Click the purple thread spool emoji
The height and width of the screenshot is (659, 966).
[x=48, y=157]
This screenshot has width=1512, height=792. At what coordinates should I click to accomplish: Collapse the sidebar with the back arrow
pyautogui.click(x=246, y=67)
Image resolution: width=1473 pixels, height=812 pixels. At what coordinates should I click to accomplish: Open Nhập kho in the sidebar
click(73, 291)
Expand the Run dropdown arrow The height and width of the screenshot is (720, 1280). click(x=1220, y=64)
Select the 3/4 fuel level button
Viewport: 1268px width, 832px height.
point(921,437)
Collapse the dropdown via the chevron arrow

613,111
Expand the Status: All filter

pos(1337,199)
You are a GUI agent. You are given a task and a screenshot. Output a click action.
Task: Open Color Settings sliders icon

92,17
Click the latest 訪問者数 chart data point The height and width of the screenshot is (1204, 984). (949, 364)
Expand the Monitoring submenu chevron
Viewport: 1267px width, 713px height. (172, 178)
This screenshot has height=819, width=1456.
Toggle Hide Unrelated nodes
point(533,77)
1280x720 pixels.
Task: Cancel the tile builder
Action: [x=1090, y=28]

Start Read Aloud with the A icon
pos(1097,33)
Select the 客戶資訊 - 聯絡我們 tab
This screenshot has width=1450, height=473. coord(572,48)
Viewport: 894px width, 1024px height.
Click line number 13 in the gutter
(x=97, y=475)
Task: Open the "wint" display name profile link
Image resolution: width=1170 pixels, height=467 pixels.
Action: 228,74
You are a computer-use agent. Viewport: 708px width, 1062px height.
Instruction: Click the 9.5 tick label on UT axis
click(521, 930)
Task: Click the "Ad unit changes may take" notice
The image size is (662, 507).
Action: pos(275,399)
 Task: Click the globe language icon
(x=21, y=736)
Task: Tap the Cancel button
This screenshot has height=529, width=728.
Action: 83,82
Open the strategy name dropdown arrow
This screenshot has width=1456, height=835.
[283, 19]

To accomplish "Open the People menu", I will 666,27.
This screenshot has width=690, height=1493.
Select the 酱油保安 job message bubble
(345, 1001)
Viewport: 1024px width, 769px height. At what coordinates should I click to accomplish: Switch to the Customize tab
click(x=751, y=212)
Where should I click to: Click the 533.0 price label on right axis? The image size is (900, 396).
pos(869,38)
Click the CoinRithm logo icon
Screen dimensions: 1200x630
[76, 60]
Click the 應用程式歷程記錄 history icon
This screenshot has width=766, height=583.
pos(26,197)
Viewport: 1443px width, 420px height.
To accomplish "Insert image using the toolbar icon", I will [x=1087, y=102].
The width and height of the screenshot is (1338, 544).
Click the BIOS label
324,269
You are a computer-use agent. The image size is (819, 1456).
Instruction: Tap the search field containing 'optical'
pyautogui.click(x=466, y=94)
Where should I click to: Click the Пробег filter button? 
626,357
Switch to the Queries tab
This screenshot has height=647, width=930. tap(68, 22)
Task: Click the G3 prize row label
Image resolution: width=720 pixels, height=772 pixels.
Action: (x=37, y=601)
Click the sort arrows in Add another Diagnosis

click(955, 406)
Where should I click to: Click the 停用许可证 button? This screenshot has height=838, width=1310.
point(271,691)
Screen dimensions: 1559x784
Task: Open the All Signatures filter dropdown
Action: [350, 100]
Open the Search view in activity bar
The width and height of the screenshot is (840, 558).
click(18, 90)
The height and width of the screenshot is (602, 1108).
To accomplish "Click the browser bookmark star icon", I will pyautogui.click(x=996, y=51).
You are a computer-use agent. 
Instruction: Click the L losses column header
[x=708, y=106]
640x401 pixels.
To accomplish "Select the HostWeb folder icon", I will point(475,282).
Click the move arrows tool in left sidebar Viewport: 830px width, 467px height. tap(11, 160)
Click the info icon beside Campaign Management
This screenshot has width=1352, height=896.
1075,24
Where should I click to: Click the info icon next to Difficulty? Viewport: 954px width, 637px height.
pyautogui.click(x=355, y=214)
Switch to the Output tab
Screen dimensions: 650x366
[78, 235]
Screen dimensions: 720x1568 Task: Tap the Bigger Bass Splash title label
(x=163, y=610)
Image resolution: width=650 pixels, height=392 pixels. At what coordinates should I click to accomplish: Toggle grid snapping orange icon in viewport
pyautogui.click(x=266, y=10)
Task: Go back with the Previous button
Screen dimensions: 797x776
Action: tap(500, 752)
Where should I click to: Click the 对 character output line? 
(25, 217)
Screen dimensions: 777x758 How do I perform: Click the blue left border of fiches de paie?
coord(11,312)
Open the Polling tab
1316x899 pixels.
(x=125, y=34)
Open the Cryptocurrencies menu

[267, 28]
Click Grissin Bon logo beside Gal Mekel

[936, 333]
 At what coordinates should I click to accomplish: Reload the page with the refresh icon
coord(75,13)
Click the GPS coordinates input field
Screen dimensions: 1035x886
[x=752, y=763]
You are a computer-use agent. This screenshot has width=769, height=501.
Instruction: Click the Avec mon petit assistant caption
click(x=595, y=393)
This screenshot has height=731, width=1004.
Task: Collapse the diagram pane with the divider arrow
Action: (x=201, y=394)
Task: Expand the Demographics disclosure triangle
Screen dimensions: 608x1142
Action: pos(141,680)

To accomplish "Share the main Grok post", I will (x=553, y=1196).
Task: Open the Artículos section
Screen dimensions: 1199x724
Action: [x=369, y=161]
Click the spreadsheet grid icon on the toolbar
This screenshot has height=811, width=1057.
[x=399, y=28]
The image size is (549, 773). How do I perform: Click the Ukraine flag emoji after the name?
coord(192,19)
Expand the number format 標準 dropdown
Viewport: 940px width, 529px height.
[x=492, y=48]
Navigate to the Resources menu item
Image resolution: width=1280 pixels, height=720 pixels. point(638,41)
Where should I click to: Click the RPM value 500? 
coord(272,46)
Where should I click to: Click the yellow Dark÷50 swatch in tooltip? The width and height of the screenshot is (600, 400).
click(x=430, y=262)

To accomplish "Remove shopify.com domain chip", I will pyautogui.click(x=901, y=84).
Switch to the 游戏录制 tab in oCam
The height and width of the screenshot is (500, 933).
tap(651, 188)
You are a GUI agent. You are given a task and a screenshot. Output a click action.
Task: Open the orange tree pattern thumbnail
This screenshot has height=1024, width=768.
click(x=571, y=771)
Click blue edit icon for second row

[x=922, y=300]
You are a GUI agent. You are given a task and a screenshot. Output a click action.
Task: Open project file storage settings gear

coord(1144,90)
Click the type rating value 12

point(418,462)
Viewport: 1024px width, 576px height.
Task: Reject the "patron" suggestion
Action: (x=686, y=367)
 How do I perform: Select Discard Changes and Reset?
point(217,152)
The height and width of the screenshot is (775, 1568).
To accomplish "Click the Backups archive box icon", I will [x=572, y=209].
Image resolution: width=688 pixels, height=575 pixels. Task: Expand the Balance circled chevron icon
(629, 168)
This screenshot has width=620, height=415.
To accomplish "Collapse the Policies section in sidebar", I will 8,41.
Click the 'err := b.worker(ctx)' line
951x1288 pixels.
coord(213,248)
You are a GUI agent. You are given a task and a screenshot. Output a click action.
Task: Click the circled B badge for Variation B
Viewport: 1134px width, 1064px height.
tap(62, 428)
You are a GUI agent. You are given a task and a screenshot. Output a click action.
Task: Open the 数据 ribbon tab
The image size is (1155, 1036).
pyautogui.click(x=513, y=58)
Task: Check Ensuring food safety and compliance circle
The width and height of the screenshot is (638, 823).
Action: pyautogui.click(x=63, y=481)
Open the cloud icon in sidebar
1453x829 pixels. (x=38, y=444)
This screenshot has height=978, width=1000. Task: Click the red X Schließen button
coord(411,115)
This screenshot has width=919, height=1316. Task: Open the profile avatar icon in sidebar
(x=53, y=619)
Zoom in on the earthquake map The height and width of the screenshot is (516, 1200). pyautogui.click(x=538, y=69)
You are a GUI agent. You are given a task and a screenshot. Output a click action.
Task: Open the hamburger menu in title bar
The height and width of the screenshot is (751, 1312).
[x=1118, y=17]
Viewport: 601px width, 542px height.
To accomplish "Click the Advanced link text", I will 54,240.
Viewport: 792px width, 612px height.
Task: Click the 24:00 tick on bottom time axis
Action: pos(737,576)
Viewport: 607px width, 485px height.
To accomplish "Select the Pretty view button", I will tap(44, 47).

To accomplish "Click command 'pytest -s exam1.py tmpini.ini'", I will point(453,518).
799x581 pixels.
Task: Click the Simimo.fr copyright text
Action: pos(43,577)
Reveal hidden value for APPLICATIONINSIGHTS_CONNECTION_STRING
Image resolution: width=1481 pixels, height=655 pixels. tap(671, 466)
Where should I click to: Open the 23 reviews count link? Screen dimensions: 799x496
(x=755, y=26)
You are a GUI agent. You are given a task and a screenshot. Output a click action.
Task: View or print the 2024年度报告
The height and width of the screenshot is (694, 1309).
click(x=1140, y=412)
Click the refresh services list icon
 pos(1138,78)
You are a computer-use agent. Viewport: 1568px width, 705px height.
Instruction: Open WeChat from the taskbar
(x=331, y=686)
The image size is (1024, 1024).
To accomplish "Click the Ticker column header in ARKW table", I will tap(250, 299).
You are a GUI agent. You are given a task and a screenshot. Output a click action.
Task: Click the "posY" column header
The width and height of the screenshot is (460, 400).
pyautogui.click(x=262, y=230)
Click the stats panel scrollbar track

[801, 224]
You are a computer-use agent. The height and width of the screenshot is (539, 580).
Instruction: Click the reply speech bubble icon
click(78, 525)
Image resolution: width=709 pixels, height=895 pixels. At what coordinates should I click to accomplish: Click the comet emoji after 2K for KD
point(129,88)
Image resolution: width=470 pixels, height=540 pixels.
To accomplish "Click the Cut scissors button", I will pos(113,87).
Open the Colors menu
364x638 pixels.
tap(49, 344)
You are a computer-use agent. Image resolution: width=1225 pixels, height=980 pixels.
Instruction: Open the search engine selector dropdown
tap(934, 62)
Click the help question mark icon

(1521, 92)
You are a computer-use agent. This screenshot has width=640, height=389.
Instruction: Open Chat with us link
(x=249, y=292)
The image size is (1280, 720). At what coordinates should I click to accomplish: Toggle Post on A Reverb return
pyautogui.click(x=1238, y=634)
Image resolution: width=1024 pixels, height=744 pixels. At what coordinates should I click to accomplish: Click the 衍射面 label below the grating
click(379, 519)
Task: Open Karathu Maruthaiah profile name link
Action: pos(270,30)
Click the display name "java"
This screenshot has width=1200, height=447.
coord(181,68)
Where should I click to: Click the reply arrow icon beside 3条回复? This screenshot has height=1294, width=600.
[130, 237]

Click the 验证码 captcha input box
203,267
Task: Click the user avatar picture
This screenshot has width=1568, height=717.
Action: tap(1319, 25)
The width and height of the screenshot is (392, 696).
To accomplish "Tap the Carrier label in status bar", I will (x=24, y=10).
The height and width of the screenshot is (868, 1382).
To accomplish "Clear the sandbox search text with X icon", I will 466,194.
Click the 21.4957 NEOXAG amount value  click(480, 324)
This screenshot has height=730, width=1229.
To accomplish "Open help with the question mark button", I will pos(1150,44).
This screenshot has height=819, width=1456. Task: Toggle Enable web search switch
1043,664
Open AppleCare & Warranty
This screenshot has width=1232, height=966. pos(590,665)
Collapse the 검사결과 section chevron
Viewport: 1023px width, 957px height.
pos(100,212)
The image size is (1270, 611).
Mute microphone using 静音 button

[Aim of the task] Return only and exactly the lines from the one that contains "This screenshot has height=819, width=1456. Task: Toggle" through the final line of the material above.

[Output of the exercise]
This screenshot has height=819, width=1456. Task: Toggle Enable web search switch
1043,664
Open AppleCare & Warranty
This screenshot has width=1232, height=966. pos(590,665)
Collapse the 검사결과 section chevron
Viewport: 1023px width, 957px height.
pos(100,212)
The image size is (1270, 611).
Mute microphone using 静音 button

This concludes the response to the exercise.